[Start of Attachment]

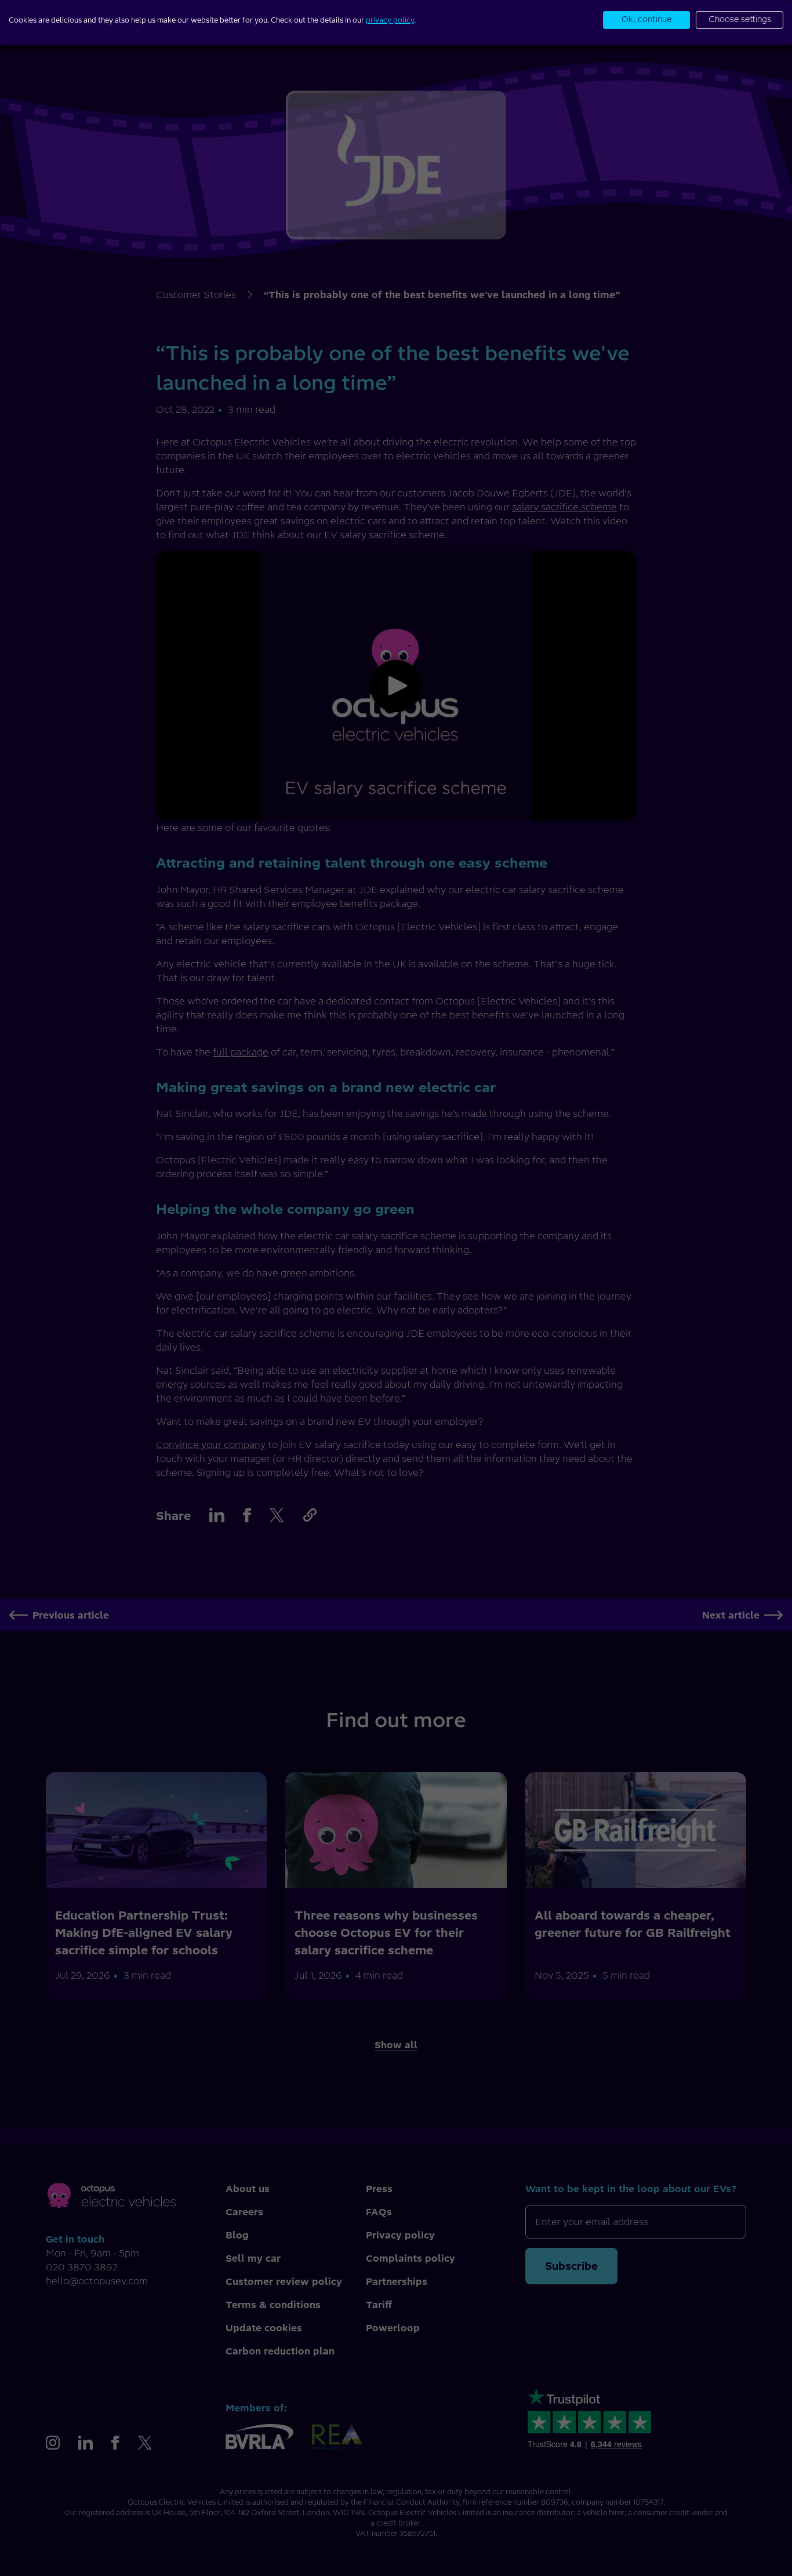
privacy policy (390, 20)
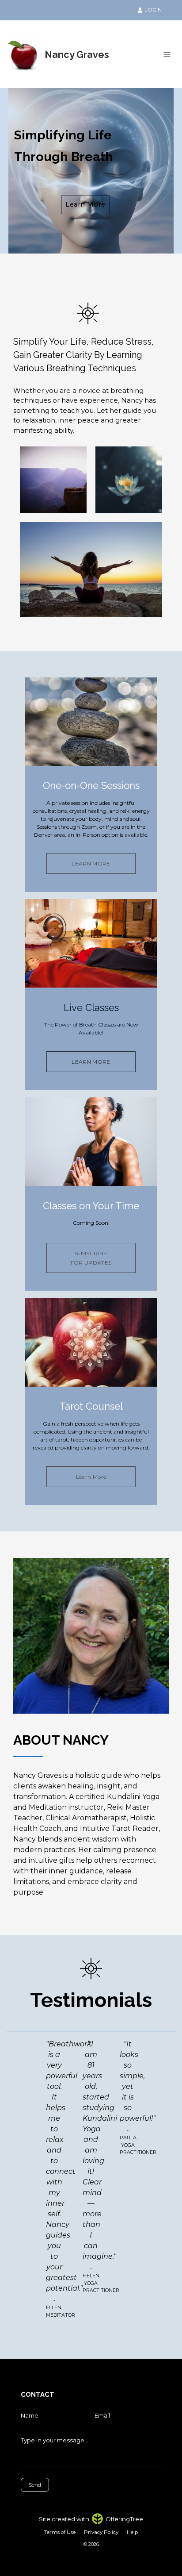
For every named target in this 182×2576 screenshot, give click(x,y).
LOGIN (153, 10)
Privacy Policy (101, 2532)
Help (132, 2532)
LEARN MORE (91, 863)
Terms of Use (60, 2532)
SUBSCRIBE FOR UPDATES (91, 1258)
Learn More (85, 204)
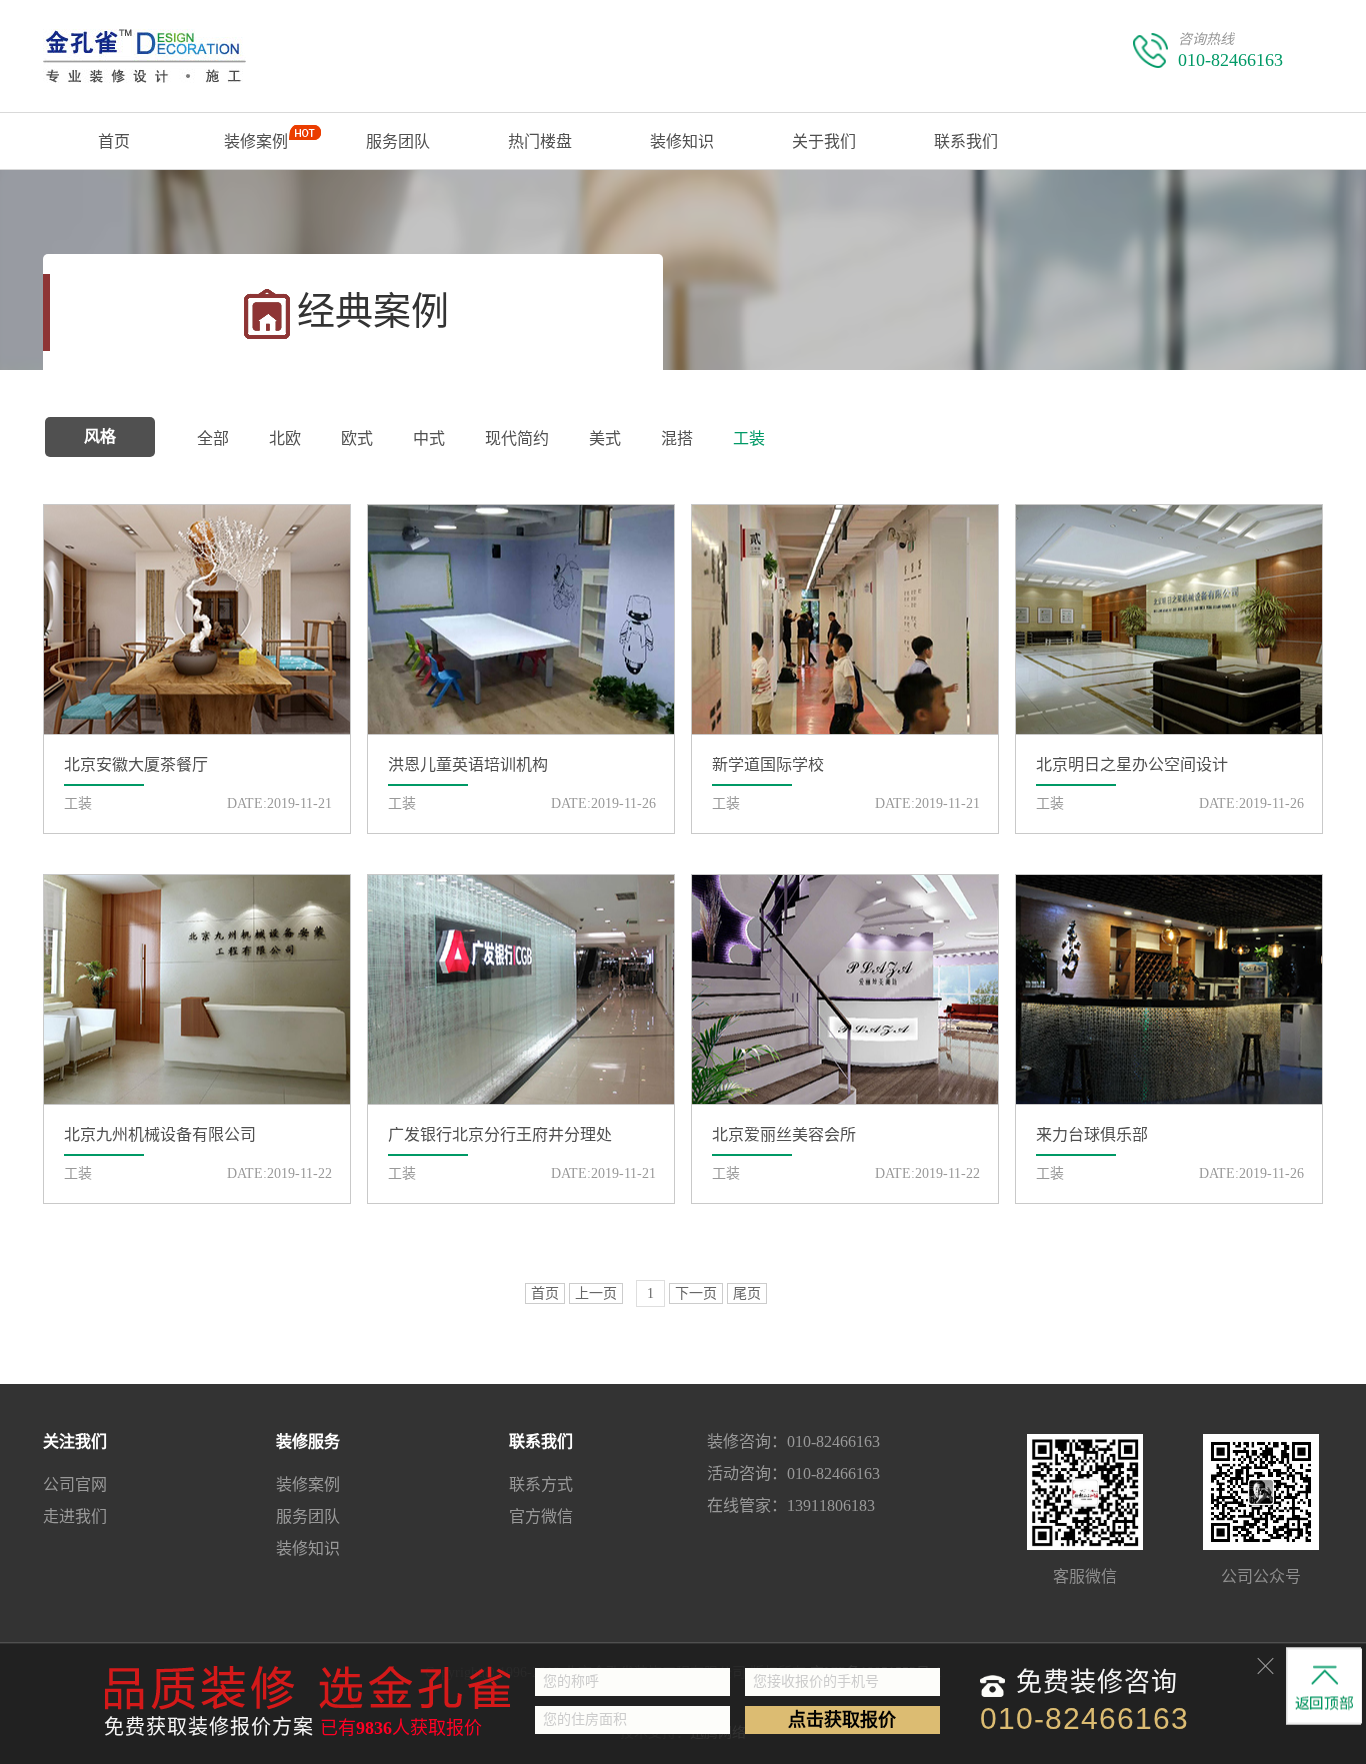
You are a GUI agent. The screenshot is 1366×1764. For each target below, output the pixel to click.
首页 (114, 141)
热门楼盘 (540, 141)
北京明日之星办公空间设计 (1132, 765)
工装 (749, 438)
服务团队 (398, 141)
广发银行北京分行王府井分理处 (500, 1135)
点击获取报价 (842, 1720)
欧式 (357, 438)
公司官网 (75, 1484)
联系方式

[End of Attachment]

§ Exercise instructions: All of the lines above that carry the string "target" need to be found and copied.

§ Answer for the task:
For every named target in this 182×2576 screenshot, give click(x,y).
You are a GUI agent. The screenshot is 1366×1764. For each target below, output the pixel to click.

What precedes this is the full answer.